== Exercise instructions ==
Substitute "desktop assistant" for "GUI agent" in the items starting at the line containing "coordinates (90, 2170)." and ending at the end of the items, and reproduce only those lines with every other word kept the same.

Stored items from a collection:
---

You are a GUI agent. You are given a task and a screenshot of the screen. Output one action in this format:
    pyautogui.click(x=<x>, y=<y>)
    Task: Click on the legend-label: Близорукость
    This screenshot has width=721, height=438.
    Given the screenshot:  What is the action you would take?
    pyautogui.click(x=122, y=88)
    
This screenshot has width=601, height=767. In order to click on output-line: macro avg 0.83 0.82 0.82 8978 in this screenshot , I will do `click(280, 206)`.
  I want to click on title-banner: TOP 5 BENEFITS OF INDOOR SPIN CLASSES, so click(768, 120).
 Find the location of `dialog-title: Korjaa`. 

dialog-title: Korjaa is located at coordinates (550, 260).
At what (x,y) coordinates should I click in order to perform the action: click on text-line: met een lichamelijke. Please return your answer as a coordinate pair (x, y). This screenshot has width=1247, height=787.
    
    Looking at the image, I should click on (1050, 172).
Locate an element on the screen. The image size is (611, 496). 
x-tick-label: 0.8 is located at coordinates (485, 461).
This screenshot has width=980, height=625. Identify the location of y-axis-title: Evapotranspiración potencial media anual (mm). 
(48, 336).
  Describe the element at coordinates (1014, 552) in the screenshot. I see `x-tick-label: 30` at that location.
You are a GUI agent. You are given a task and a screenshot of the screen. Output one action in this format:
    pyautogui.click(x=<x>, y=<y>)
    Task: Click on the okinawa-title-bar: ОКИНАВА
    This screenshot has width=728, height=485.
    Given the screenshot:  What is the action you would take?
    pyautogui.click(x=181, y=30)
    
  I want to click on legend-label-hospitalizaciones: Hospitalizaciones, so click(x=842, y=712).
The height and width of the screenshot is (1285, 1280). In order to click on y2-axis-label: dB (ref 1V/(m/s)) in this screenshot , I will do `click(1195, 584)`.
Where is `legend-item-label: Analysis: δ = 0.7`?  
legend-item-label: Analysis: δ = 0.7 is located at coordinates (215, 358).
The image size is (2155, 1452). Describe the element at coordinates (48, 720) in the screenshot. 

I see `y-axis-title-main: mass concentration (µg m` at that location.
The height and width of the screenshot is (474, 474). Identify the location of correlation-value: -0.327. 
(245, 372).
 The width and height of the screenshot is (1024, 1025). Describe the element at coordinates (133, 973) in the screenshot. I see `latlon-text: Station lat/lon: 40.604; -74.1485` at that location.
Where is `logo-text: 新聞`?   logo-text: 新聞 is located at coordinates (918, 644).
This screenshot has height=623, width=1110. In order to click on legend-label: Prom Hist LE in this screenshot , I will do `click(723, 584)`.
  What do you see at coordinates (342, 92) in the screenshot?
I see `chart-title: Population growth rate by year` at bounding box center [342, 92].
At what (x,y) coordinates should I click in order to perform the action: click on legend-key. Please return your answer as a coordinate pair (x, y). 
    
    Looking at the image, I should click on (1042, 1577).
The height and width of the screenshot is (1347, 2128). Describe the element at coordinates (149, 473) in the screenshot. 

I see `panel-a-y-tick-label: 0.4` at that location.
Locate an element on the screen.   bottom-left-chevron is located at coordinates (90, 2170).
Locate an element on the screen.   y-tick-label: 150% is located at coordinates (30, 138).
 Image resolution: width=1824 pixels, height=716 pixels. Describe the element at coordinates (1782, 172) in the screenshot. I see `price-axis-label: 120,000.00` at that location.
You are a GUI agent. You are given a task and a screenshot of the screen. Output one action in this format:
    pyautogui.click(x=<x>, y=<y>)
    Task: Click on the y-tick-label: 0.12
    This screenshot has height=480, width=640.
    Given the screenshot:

---

== Reply to the exercise ==
Locate an element on the screen.   bottom-left-chevron is located at coordinates (90, 2170).
Locate an element on the screen.   y-tick-label: 150% is located at coordinates (30, 138).
 Image resolution: width=1824 pixels, height=716 pixels. Describe the element at coordinates (1782, 172) in the screenshot. I see `price-axis-label: 120,000.00` at that location.
You are a desktop assistant. You are given a task and a screenshot of the screen. Output one action in this format:
    pyautogui.click(x=<x>, y=<y>)
    Task: Click on the y-tick-label: 0.12
    This screenshot has height=480, width=640.
    Given the screenshot:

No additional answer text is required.